[Nauty] Re: DAG isomorphisms for size > 7

Brian Patterson patterbj at cs.iastate.edu
Sat Feb 28 11:48:02 EST 2004


Yes, I'm shooting for DAGs (completely acyclic graphs).  I didn't 
understand the parameters I was giving directg very well - the "-T" now 
makes a lot of sense.  But an "acyclic" option would be awesome.

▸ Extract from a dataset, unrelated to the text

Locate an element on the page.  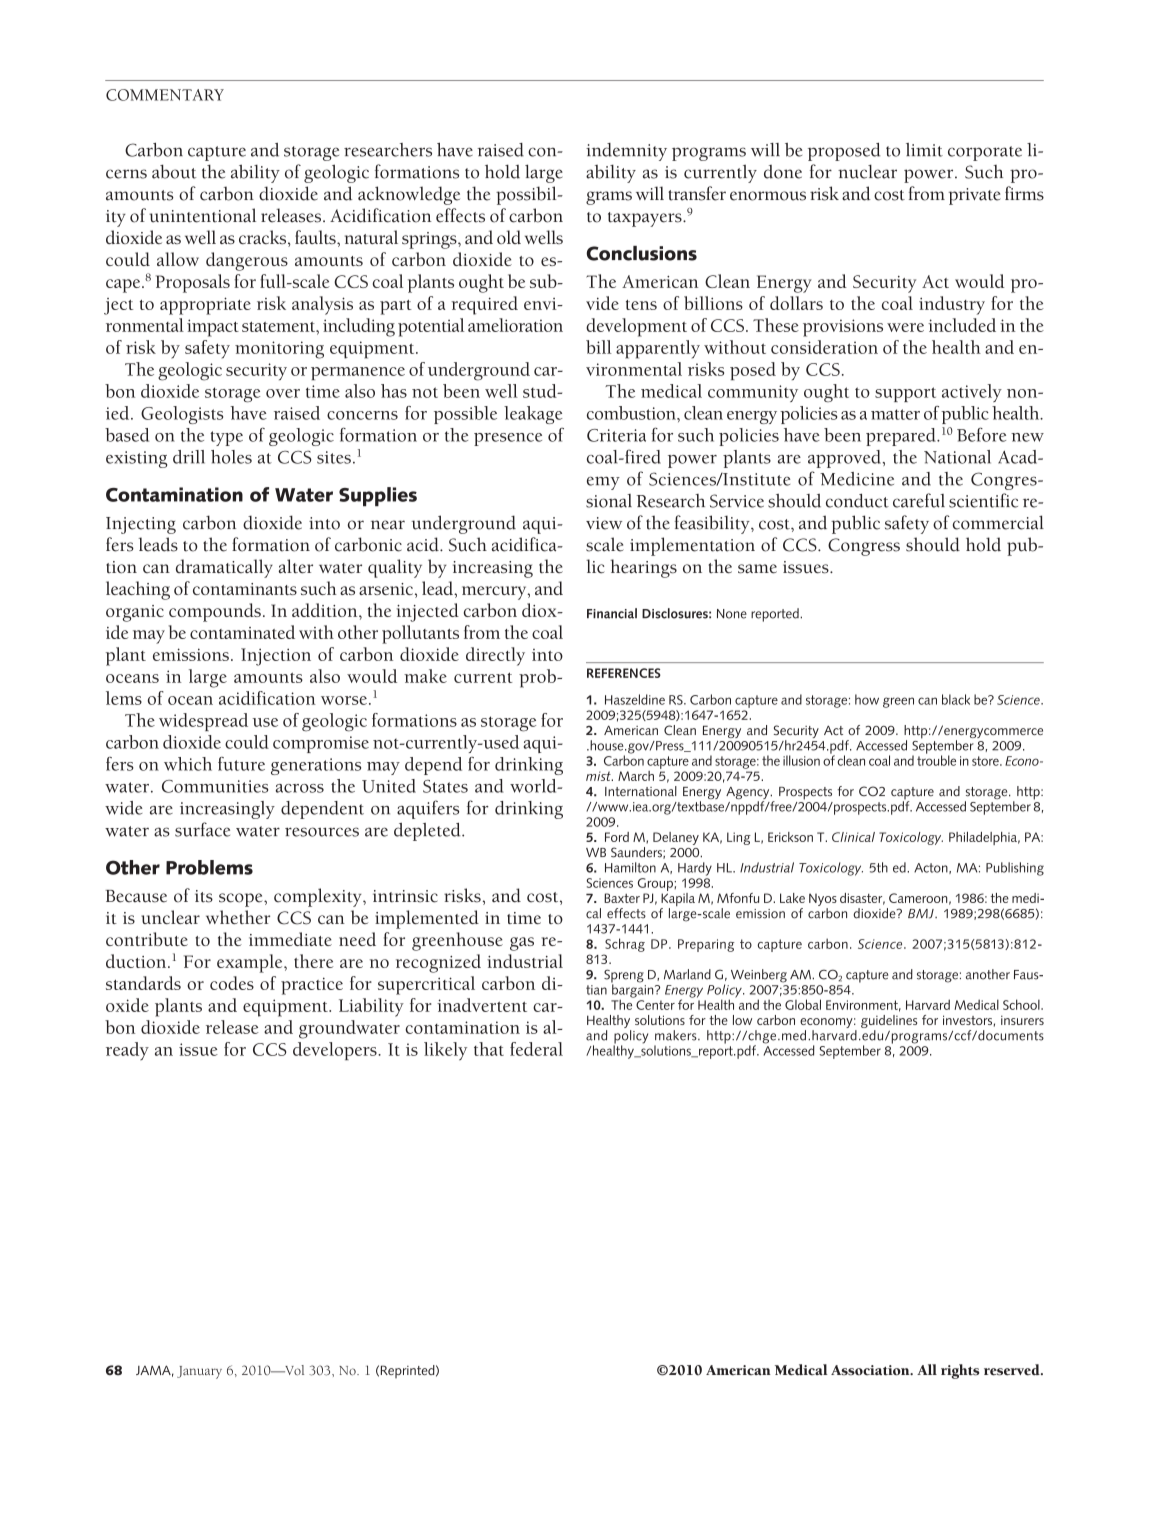
COMMENTARY is located at coordinates (165, 95).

I'd love to get the 20,286,025 graphs (for size 8, I assume?).  Also, 
if there a closed-form function to return the number of directed 
acyclic graphs of size n, I'd love to get a reference for it.

Thanks for your help!

Brian


On Feb 26, 2004, at 8:31 PM, Brendan McKay wrote:

> The graphs at the end of
>    http://cs.anu.edu.au/people/bdm/data/digraphs.html
> are *acyclic* digraphs, so they have no directed cycles.
> However, the sequence
>    ./geng -q 3 | ./directg -u -o
> makes all digraphs without cycles of length 2, including the
> directed triangle 0-->1-->2-->0 which is not acyclic.  That is
> why it produces 7 digraphs instead of 6.
>
> Do you want acyclic or not?
>
> For acyclic digraphs, the next two counts are 20,286,025 and 
> 342,493,801.
> You can't make them with software I've made available.  Perhaps I can
> make the 20,286,025 with existing software if you need them.  For the
> 342,493,801, I would need to write a new program.
>
> I'll also think about whether directg can get an "acyclic" option.
>
> To get useful output from directg use the -T option.  If gives the
> number of vertices, the number of edges, then a list of edges.
>
> Brendan.
>
>
> * Brian Patterson <patterbj at cs.iastate.edu> [040227 12:04]:
>> Hi, new guy here so sorry if this question has already been asked
>> (though I searched the archives):
>>
>> What I'm interested in finding is a way to use nauty, geng, directg,
>> etc. to generate the set of all non-isomorphic graphs for graphs of
>> size greater than 7 (hopefully in a format like at the bottom of
>> http://cs.anu.edu.au/people/bdm/data/digraphs.html for sizes 2-7).  
>> I'm
>> not a computational graph theorist but I realize going much higher 
>> than
>> 7 is probably infeasible but I'd like to go as far as I can.
>>
>> In the archives, someone suggested running the command line "./geng -q
>> 6 | ./directg -u" but (1) it gives output I don't follow and (2) the
>> counts don't add up.  Even if I do "./geng -q 3 | ./directg -u -o" (to
>> allow no bidirected edges), I still get 7 graphs when there are only 6
>> isomorphism classes in http://cs.anu.edu.au/people/bdm/data/dag3.txt .
>>
>> Any help with either my understanding of the theoretical picture or
>> what parameters to use on this issue would be awesome.  Thanks!